### Reading passage
#####

Acts 18:4 And he was reasoning in the synagogue every Sabbath and trying to persuade Jews and Greeks.

Paul went back to the place where his strengths could best be used – the place of debate in the synagogue. He had seen success there in the past, and it was a “natural habitat” for him.

Third, God added back the balance of his team, with exciting reports of God at work (18:5). When he faced opposition, he was surrounded by others who knew he was right (18:6).

Acts 18:5 But when Silas and Timothy came down from Macedonia, Paul [began] devoting himself completely to the word, solemnly testifying to the Jews that Jesus was the Christ. 6 But when they resisted and blasphemed, he shook out his garments and said to them, “Your blood [be] on your own heads! I am clean. From now on I will go to the Gentiles.”

At long last, God sent back Silas and Tim – the team was reunited. Paul sent the men back and forth with some letters, but he took solace in their time together. There is NOTHING like familiar friends and family to help healing advance.

Fourth, God added new believers and new successes that helped him see God still at work in him (18:7-8).

Acts 18:7 Then he left there and went to the house of a man named Titius Justus, a worshiper of God, whose house was next to the synagogue. 8 Crispus, the leader of the synagogue, believed in the Lord with all his household, and many of the Corinthians when they heard were believing and being baptized.

#####

### Data section
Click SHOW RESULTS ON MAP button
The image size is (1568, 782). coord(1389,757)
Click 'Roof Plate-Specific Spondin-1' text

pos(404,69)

#####

### Stated task
Transcribe everything from "Third, God added" down to "help healing advance." in the Acts 18 passage above.

### Correct answer
Third, God added back the balance of his team, with exciting reports of God at work (18:5). When he faced opposition, he was surrounded by others who knew he was right (18:6).

Acts 18:5 But when Silas and Timothy came down from Macedonia, Paul [began] devoting himself completely to the word, solemnly testifying to the Jews that Jesus was the Christ. 6 But when they resisted and blasphemed, he shook out his garments and said to them, “Your blood [be] on your own heads! I am clean. From now on I will go to the Gentiles.”

At long last, God sent back Silas and Tim – the team was reunited. Paul sent the men back and forth with some letters, but he took solace in their time together. There is NOTHING like familiar friends and family to help healing advance.